- _What the exercise asks_:
A bare number is required: the count of lines in the material below that hold the word "Task".

- _Information_:
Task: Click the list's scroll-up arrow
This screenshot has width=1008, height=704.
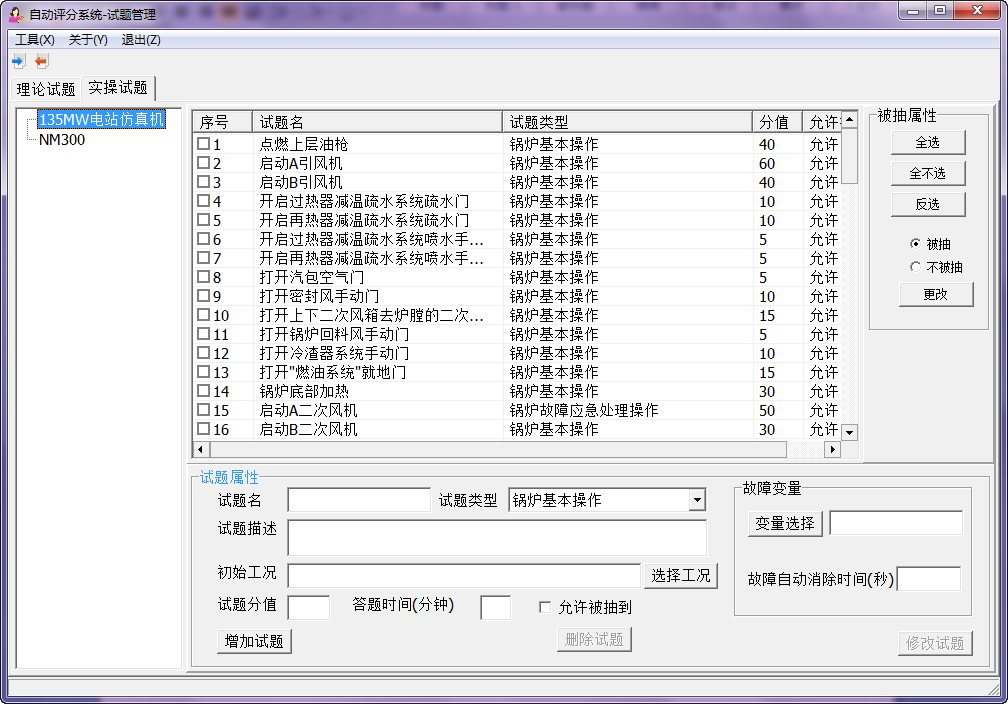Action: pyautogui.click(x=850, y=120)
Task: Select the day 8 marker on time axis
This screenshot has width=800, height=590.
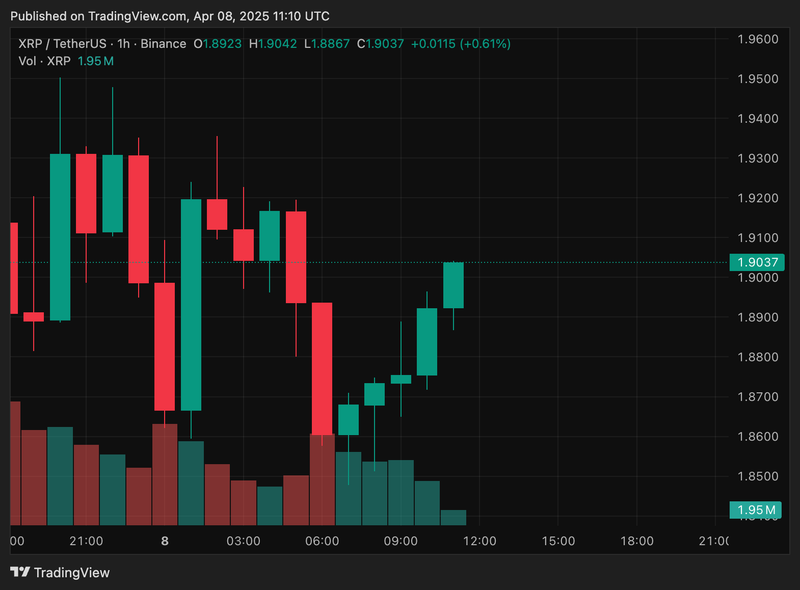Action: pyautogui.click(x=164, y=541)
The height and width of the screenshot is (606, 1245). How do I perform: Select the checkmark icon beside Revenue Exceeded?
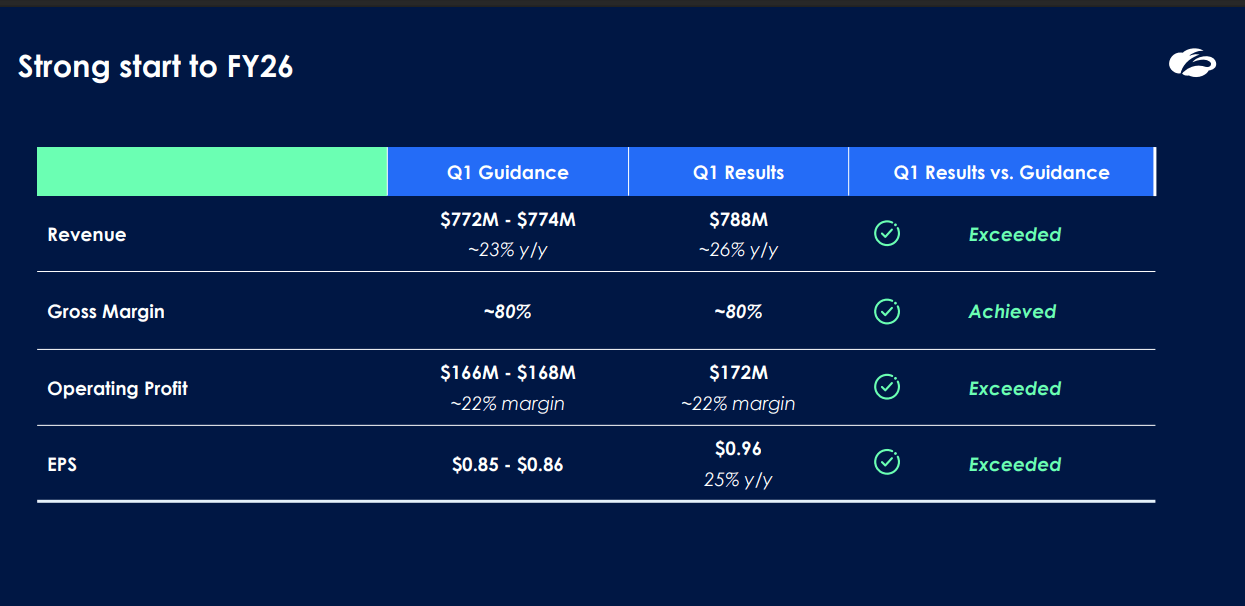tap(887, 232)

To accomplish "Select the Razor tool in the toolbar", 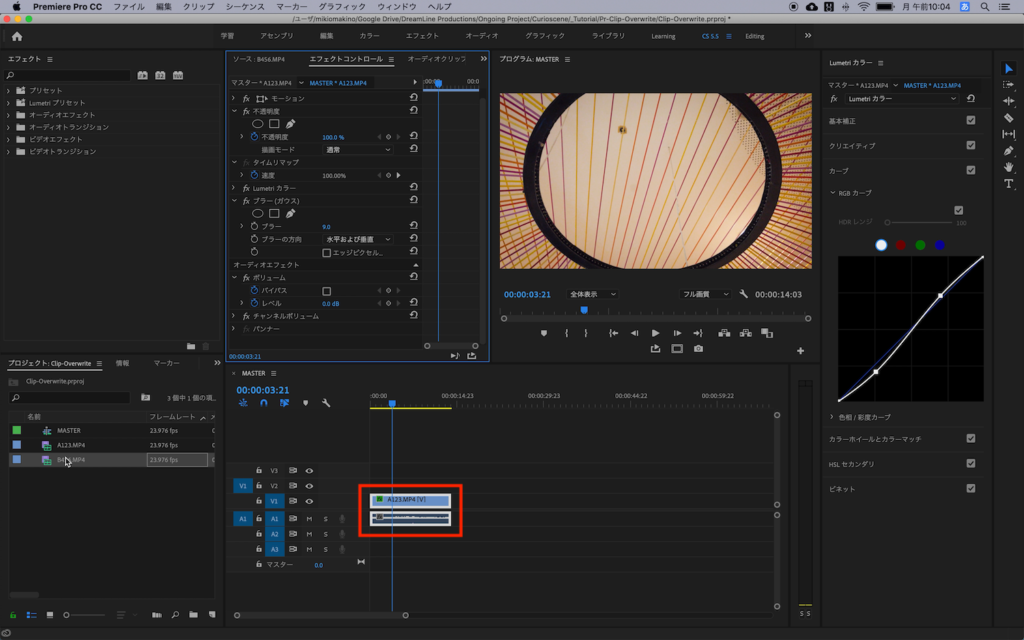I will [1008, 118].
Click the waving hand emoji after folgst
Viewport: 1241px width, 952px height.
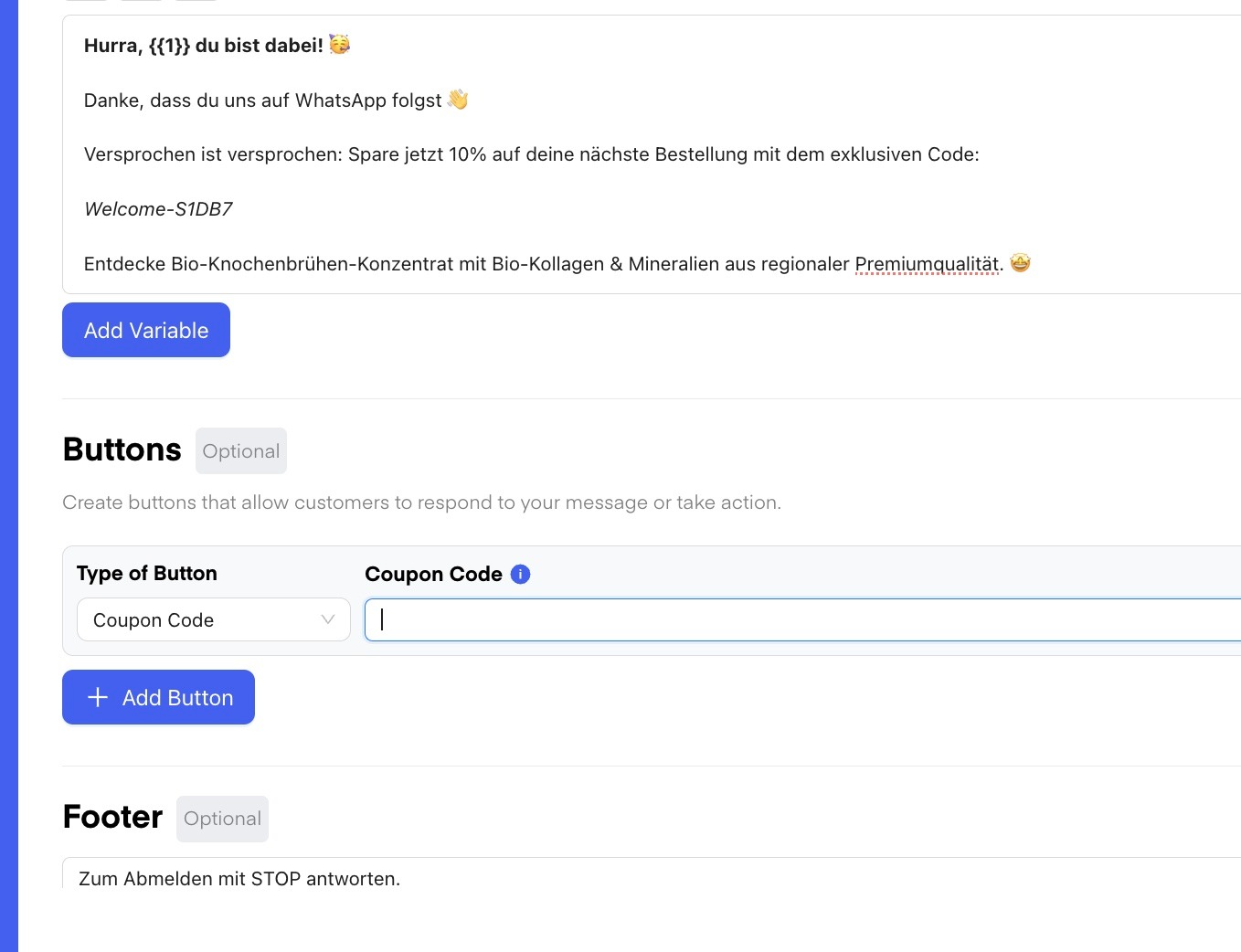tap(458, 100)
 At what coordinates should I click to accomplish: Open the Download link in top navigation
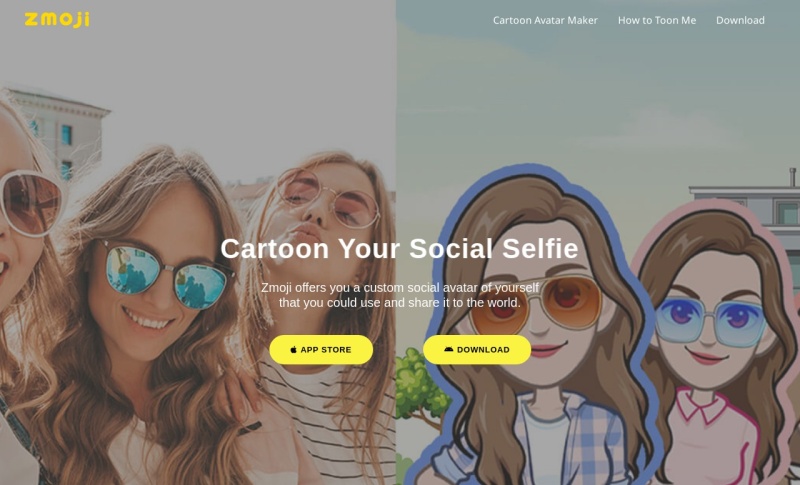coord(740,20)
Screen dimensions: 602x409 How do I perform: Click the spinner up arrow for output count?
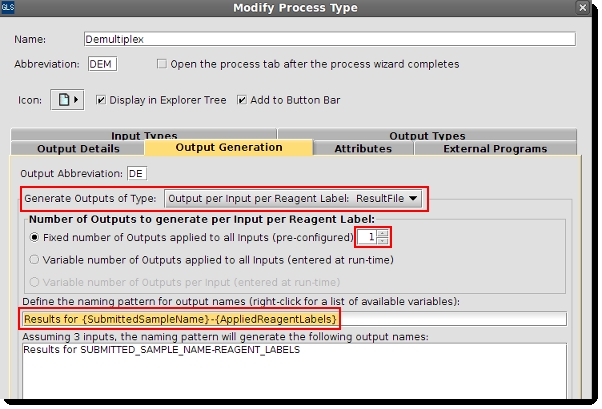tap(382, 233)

- _Finished exercise_:
2